• [Record extracts]
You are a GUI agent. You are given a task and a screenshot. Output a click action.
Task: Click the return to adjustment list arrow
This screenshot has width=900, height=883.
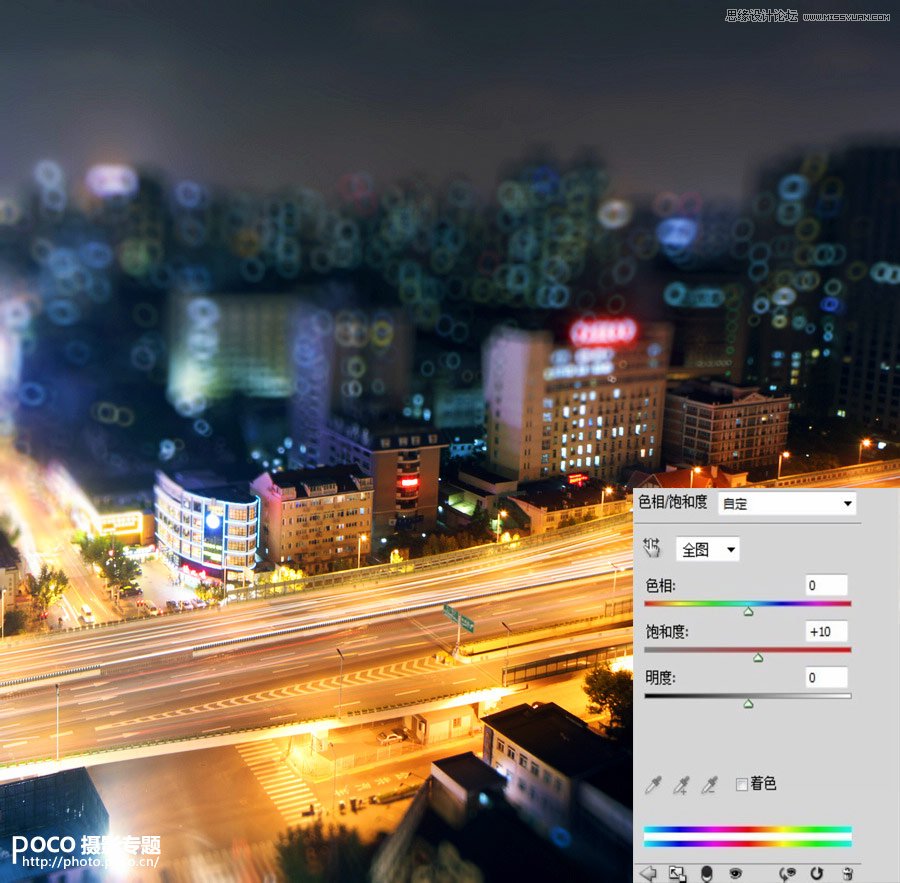pos(646,871)
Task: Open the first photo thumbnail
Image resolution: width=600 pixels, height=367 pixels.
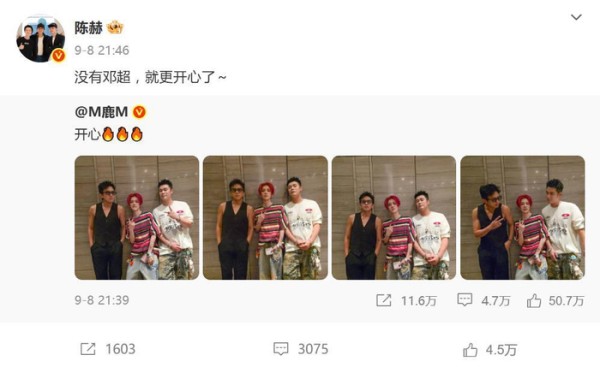Action: (x=137, y=217)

• [Work item]
Copy every record exactly as written, leaving out the pictures.

• [Response area]
You are a GUI agent. You are given a task and a screenshot. Output a click action.
Task: Click the return to adjustment list arrow
This screenshot has width=900, height=883.
pos(646,871)
Task: Open the first photo thumbnail
Image resolution: width=600 pixels, height=367 pixels.
Action: (x=137, y=217)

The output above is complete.